Steve was obviously an intense and dedicated man, a "bit unusual", and with the courage to raise his family on this aged cargo ship. His neighbor, moored alongside, was a true houseboat aristocrat, his hold stoked with the best wines and brandies. When he came for dinner, he brought along a whole case of good vintage cabernet.

This is Beverly's book. It is entirely her vision of a way of life that may vanish in the next decade. She wanted to document it while it still flourished. But after meeting Steve Siskind, she sees that houseboat living may well proliferate, that more of mankind will settle on this watery frontier, as pioneers once filled the valleys of our land. She has an eye for the flamboyant, for the bizarre flowers from inventive minds. She saw too the patriarch in Steve, the stern wisdom. His cautions may contain the answer to the perpetuation of the very marvelous things that Beverly looks for.

If we think of the sea, and all that lives and grows in it, as an enormous mammal, we'll be considerate of its meanest mudflats and harbors, for these are the edges of its being. If it suffers our poisons, it would die under our hulls.

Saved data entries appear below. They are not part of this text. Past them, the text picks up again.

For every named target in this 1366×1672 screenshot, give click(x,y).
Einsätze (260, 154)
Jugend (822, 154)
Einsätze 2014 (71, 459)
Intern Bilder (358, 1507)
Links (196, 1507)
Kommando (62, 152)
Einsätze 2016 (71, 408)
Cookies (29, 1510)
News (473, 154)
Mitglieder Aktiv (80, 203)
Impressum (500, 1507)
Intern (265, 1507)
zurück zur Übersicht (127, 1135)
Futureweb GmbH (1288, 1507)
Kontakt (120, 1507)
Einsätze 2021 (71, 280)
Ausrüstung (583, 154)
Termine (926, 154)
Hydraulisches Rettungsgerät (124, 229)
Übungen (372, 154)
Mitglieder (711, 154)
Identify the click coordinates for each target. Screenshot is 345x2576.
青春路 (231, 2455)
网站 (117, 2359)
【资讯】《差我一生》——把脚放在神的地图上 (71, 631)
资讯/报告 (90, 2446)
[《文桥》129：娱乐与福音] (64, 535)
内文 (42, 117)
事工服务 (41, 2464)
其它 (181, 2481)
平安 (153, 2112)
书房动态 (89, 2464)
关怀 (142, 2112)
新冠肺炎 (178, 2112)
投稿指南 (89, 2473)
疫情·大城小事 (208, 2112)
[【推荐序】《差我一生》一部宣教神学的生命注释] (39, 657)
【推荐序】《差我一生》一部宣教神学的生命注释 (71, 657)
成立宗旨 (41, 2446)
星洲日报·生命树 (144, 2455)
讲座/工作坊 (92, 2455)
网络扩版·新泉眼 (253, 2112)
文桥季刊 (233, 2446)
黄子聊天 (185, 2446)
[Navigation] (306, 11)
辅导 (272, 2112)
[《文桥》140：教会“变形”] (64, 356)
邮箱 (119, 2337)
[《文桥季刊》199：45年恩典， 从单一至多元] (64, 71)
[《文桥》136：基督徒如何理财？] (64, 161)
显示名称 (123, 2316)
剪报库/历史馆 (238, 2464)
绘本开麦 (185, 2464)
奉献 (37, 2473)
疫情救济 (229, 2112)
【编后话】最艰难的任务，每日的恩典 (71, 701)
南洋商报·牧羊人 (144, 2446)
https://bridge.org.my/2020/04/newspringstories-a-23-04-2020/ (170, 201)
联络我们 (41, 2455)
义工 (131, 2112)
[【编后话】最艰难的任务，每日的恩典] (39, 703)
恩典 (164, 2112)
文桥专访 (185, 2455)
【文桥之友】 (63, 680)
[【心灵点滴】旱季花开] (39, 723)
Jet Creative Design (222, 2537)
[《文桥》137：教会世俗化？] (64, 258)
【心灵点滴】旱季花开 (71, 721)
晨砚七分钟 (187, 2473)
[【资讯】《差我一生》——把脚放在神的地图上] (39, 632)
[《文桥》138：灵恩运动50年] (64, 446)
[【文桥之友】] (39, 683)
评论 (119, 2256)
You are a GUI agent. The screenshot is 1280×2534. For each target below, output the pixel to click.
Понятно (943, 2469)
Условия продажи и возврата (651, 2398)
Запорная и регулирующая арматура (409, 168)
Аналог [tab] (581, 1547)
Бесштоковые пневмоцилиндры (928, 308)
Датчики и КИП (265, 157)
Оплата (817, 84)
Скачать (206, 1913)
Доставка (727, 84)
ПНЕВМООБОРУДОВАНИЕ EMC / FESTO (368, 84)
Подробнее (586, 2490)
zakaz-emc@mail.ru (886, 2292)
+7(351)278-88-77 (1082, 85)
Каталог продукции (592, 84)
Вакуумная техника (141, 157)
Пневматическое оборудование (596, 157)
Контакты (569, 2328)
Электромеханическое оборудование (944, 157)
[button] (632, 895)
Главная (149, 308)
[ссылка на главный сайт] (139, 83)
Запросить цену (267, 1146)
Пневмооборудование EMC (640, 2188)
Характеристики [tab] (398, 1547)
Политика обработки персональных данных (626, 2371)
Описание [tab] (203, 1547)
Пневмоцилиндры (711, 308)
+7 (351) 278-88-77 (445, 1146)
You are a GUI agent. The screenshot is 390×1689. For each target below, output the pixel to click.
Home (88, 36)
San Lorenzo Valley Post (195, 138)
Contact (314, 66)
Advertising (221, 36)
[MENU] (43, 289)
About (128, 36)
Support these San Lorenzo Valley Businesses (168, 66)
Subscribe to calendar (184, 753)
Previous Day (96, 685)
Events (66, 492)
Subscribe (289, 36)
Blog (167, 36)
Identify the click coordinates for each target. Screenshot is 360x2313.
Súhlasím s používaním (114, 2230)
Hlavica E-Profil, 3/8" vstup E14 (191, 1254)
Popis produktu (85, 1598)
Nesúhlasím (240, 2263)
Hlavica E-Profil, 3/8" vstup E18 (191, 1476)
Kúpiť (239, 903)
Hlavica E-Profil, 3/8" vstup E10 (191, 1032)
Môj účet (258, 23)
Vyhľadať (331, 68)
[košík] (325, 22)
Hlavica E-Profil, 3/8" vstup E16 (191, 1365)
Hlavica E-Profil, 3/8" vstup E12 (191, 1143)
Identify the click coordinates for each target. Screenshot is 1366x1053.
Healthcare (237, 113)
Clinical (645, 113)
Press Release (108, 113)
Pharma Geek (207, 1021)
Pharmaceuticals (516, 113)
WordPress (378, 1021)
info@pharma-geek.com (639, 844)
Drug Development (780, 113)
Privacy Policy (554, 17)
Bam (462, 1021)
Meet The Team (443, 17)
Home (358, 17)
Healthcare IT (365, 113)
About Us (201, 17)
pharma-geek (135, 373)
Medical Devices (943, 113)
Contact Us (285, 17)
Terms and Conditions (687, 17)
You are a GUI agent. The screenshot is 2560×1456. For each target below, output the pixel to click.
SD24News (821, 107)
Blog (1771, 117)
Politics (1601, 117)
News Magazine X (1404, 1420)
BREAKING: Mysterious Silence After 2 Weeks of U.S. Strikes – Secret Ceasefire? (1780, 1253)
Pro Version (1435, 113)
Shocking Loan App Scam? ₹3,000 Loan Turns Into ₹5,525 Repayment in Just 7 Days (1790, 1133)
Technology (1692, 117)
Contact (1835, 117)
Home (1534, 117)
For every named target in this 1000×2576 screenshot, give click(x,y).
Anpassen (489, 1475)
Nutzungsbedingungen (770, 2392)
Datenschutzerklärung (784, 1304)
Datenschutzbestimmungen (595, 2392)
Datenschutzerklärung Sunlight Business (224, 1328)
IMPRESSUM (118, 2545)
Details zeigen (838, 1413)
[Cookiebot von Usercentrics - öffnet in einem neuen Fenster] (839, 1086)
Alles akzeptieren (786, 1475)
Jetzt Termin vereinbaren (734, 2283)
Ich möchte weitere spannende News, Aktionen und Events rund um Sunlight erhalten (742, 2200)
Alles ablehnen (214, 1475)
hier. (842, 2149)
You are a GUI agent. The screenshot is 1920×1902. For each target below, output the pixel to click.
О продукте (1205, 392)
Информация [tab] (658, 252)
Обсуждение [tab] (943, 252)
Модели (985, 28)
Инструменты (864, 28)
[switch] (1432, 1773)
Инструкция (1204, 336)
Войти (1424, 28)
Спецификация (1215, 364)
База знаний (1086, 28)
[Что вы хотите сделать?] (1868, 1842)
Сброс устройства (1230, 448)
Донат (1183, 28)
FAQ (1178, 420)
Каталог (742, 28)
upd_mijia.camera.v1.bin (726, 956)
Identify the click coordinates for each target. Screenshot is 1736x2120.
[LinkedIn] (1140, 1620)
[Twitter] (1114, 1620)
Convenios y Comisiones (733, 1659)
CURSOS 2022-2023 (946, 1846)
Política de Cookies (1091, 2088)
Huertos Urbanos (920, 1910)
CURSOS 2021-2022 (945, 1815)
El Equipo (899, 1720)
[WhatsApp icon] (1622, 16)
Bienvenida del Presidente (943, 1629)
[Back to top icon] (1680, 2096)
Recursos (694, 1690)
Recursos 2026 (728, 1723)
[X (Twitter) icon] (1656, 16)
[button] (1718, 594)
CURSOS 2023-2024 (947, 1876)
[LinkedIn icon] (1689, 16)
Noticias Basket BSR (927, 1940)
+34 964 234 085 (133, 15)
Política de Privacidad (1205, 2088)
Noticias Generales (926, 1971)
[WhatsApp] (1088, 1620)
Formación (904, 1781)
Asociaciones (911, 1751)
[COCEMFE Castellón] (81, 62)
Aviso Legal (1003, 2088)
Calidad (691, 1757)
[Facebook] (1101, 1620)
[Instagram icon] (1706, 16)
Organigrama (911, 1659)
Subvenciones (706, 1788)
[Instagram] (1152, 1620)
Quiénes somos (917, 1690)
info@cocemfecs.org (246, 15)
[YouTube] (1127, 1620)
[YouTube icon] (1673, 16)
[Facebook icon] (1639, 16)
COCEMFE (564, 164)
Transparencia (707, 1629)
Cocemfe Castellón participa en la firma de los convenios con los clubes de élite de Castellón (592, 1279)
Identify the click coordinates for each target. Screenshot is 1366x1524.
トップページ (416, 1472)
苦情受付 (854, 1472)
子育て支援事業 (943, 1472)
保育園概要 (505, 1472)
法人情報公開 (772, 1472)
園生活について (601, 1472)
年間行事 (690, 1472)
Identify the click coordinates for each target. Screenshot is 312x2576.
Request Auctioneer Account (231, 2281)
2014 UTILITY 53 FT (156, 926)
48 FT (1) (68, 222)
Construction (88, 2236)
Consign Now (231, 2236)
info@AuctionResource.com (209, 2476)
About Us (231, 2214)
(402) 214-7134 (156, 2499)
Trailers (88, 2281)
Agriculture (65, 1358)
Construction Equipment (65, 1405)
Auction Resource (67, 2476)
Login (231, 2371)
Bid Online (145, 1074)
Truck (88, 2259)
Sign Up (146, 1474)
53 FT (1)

It is entirely within our means to live well with her, and catch lively suppers off our decks.

Water Squatters, and two other vintage books on floating homes around the world, were recently added to the Historical Society collection through the generosity of long time Society member Ken Smith, who received them as housewarming gifts when he moved aboard his floating home at Commodore Marina in the mid-seventies.  The books are also available from used booksellers online.